Solved – 2SLS with endogenous interaction term

2slsinstrumental-variablesinteractionnetworksregression

I am trying to estimate a peer effects model where a certain characteristic of the individual and the peers might be endogenous:

$$\ y_i=\alpha + \beta_1 Controls_i + \gamma_1 Endog_i +\gamma_2 \sum_{j\neq i} Endog_j*Link_{ij} + \epsilon_i$$

I found these two links concerning this topic: http://www.stata.com/statalist/archive/2012-05/msg01165.html

Basic 2SLS IV Questions in Stata

that suggest to use a regular ivreg2 command with an interaction between the instrument and the exogenous variable (in my case $Link_{ij}$).
Originally, I was planning on using a different approach and simply run OLS on the endogenous variable using two IVs and use the predicted values in the second stage by hand. Like this I would have used the prediction for the interaction instead of computing the interaction with the IVs. I corrected the standard errors by bootstrapping the second stage regression.

The rationale behind this was that in a second step, I would like to consider endogeneity of the network variable $Link_{ij}$ as well to account for endogenous network creation. The only way to do this to me seems to be to predict both variables of the interaction term (including all IVs used) first, and then compute the interaction term to be used in the second stage. Correcting the standard errors by using a bootstrap.

Is this a valid way to estimate this equation? And could I use my original approach as well?

Thank you!

Best Answer

High level, if you have a valid instrument for endog, then the interaction term between your instrument for endog and link will be a valid instrument for the interaction. So no problems there.

I lack the intuition for dealing with the second part of the problem. So why not simulate? In R:

# Data generating process
n <- 100000
# Create instruments
z1 <- rnorm(n); z2 <- rnorm(n)

# Create unobserved variables
naughty1 <- rnorm(n); naughty2 <- rnorm(n)
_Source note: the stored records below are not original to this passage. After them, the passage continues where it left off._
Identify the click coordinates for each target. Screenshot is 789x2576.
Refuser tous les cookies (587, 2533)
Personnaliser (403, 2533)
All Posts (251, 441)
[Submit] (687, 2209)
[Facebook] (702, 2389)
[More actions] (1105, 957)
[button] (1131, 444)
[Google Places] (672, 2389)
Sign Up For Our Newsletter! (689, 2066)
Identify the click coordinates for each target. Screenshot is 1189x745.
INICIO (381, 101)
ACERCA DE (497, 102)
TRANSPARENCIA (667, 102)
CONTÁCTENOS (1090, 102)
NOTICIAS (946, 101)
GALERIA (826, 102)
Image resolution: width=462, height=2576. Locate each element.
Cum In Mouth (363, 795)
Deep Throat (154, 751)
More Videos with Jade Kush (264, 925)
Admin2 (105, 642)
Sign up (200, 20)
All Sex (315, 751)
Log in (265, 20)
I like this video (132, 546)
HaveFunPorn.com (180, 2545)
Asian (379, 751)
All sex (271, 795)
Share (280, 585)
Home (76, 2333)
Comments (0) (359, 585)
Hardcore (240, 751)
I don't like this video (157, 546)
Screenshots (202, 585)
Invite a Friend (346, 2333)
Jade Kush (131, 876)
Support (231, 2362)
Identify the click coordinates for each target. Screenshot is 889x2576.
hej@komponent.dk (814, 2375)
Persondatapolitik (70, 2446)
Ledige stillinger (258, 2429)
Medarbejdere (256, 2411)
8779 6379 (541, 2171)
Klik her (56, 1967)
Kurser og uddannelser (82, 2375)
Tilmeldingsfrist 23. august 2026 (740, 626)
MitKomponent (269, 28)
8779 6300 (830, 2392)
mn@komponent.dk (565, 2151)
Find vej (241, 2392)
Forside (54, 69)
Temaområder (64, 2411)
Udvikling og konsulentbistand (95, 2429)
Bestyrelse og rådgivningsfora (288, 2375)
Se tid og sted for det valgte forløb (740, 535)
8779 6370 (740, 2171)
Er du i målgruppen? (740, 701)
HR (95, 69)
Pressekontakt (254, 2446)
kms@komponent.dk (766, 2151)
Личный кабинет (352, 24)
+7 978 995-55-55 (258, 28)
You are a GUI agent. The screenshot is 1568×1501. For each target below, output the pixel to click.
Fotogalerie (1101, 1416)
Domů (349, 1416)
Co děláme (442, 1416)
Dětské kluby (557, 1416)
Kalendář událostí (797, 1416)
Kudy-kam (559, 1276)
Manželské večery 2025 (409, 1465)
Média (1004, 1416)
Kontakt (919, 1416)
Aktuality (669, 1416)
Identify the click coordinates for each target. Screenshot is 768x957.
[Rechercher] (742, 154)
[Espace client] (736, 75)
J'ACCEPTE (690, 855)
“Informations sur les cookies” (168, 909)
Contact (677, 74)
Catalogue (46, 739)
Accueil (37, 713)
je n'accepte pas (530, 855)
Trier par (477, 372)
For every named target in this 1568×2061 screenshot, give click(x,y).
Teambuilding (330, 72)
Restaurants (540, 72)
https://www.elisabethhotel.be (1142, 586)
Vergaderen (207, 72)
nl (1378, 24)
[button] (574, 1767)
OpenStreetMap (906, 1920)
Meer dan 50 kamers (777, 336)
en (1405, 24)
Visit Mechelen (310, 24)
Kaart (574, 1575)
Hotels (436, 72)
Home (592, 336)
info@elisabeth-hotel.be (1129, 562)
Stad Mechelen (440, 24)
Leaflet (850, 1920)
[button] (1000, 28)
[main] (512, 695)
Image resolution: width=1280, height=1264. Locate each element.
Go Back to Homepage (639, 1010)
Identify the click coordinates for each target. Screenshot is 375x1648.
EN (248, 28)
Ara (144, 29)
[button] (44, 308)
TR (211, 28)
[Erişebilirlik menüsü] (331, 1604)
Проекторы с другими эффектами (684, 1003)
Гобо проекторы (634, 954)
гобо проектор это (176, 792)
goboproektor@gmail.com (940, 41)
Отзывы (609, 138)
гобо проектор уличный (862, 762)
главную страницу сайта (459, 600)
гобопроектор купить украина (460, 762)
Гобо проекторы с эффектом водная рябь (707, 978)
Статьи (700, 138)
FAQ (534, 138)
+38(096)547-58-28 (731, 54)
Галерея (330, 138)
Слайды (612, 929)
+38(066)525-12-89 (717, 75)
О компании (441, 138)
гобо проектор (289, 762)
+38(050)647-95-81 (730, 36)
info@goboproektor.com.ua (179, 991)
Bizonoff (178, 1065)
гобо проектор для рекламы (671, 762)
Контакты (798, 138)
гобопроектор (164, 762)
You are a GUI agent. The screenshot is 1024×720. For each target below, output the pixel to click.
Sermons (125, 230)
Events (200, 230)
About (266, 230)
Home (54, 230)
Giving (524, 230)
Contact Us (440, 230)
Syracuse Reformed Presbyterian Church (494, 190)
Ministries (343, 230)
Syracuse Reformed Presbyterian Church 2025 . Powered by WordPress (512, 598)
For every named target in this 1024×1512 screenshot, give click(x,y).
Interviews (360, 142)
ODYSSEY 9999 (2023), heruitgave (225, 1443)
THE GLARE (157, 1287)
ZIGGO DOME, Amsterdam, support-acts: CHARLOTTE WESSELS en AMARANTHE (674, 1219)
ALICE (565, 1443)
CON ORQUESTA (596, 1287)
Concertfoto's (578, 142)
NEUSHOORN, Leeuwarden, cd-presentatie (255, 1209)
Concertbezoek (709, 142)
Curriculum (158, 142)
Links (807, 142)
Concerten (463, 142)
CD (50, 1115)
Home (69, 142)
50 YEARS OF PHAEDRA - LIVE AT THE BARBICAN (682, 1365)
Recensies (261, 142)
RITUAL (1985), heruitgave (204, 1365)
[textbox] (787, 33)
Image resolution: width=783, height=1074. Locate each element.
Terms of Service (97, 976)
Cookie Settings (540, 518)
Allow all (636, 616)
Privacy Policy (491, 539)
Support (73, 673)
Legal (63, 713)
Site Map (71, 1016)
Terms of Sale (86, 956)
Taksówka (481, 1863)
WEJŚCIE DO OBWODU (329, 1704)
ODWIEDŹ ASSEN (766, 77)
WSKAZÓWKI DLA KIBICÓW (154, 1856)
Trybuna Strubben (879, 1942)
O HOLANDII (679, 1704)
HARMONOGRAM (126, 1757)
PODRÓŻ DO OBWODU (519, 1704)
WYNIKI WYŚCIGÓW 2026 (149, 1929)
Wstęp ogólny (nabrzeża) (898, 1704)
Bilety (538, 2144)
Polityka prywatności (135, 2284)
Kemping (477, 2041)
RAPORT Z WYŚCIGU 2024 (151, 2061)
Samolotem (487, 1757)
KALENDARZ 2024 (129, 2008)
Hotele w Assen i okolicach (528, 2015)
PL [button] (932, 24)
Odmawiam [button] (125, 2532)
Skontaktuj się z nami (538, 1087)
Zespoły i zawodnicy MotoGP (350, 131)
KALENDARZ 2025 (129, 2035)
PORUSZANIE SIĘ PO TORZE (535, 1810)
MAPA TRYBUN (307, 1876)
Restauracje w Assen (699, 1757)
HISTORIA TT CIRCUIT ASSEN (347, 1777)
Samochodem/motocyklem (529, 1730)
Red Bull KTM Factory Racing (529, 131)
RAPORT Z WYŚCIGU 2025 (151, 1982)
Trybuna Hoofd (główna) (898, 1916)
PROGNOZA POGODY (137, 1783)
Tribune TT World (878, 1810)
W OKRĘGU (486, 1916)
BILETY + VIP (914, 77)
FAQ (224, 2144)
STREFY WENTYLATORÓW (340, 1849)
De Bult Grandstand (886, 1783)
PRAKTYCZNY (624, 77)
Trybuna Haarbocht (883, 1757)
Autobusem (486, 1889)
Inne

# Create endogenous regressors
x1 <- z1 + naughty1 + rnorm(n)
x2 <- z2 + naughty2 + rnorm(n)

# Create outcome variable 
y <- 1 + 0.5*x1 + 0.2*x2 + 0.7*naughty1 -0.5*naughty2 + 2*x1*x2  + rnorm(n)

# Verify that we get biased estimates
mod <- lm(y ~ x1 + x2 + x1:x2)
summary(mod)
# We get fairly strong bias for the coefficients on x1 and x2

# Now we use your method
x1hat <- predict(lm(x1 ~ z1))
x2hat <- predict(lm(x2 ~ z2))

mod2 <- lm(y ~ x1hat + x2hat + x1hat:x2hat)
summary(mod2)
# Hey presto - it works; no more bias. 

Naturally you'd need to boostrap the confidence intervals to correct for the two-stages. But what you've proposed should work. Note that it's not particularly efficient. Even in this case, I had to dial the number of observations up pretty high before it started zeroing in on the true parameters.